For 8 years, Katrine Estrup, a 27-year-old photographer based in Copenhagen, documented the love life or Robert and Sussi, his sheep. Relationsheep tells the story of a nice man, and his sweet fiancée.
“I am trying to transcribe a strange – but lovely – story. The love of Robert for Sussi, his sheep”
, states Katrine Estrup. The young woman studies communication and photography in a journalism school in Denmark. Though she specialises in fashion and portrait photography, she likes – above all else – to share her fictions, as shown in her project Relationsheep, started 10 years ago. Next stop, north of Jutland, a remote Danish territory. There, away from all civilisation, lives Robert, in his farm. His only friend? Suddi, the oldest sheep in Danmark – a record breaking 26-years-old! “She was no ordinary pet, she was the love of his life, and his lifelong partner. I speak in the past tense, because Sussi passed away before Robert could marry her – his dream”, says the artist, who was planning on capturing their wedding day.
As sheep lovers are not that common, Katrine Estrup distinctly remembers their first encounter. “I was also living in the north of Jutland, in a small village. And I went to the city with my camera, to write an article. There, I met Robert. He invited me to his place, to meet his animals and told me his story. He was a born storyteller, and I kept visiting him, as if I was visiting my grand-father. It lasted 8 years, and during all this time, I got to know a nice man, with a big heart”.
A nice man
There, she also discovered an unusual and intimate relationship – Robert and Sussi were linked to one another. “By listening to Robert’s voice, Sussi could tell how he was feeling. She could sometimes become aggressive, and Robert knew how to calm her down, and make her happy again” – with liquorice, especially. On a summer’s day, as she was visiting the couple, Katrine Estrup witnessed a loving moment. “We were talking about Robert’s childhood. He was remembering how strict his father was. As he was reliving these moments where he did not feel accepted, he cried. So much so that he got a nosebleed. At this moment, Sussi came and put her head on her pained companion’s thigh. A symbolic moment”, recalls the photographer, who herself does not own any pet.

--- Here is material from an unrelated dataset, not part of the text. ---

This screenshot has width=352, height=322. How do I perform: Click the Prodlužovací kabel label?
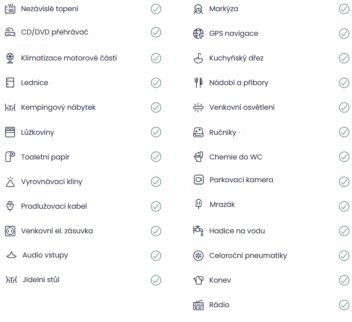pyautogui.click(x=54, y=206)
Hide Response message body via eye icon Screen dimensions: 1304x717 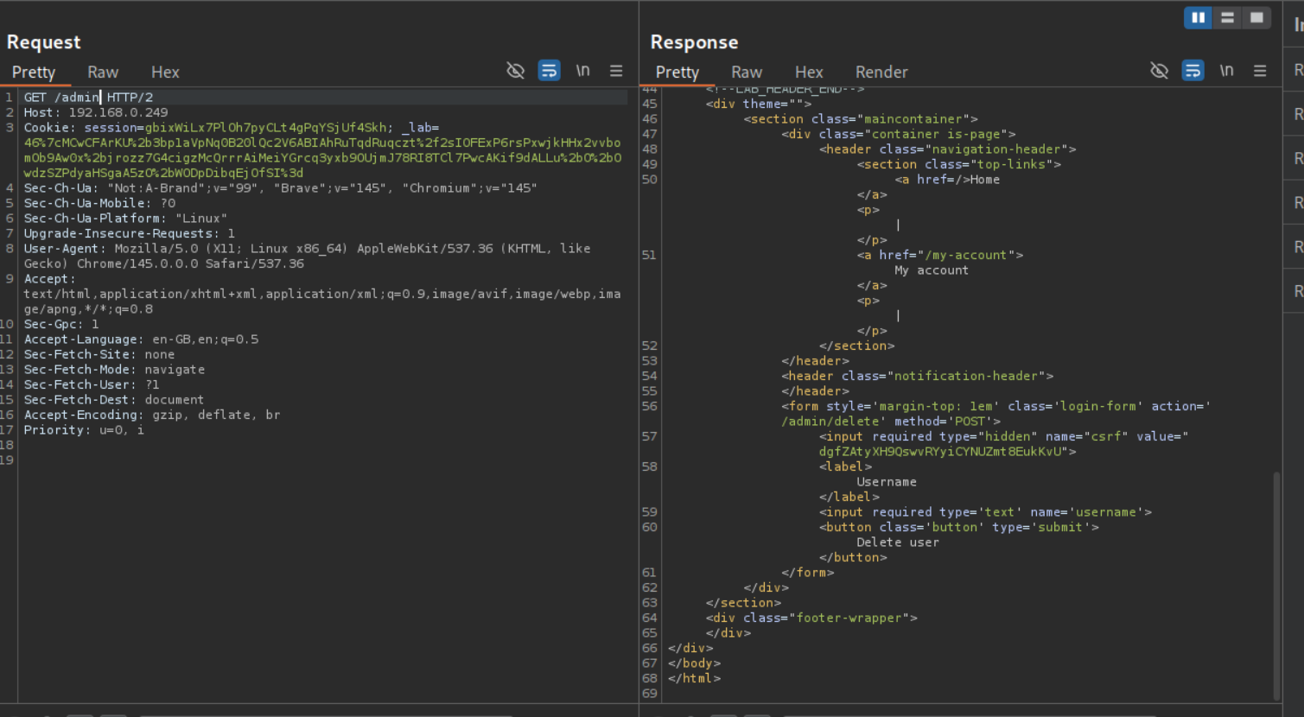tap(1160, 71)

“Yet I still have a good relationship with animals. I think they are a gift to men. They are the perfect friend to love, to care for, especially for those who have trouble opening up”, she adds. She made a point at highlighting, during the whole project who Robert truly was: a nice man. But a man suffering after the death of his love. A year ago, as she went back to his place, she discovered that he had left, and that a homeless man have moved in. “I haven’t spoken to him since, but I will try to find him next summer”, the photographer says. “Reacting to my images, many saw him as a monster, but as soon as I shared my story, they changed their mind. We all have a past that has shaped who we are now. Some people are especially unique, but they still deserve to be listened to and noticed – which we often forget to do”. “Clothes do not always make a man”. We can hardly refute George Sand’s saying (Flaminio, Theatre, 1854) after contemplating Katrine Estrup’s work. A sociological project proving that love is never conventional.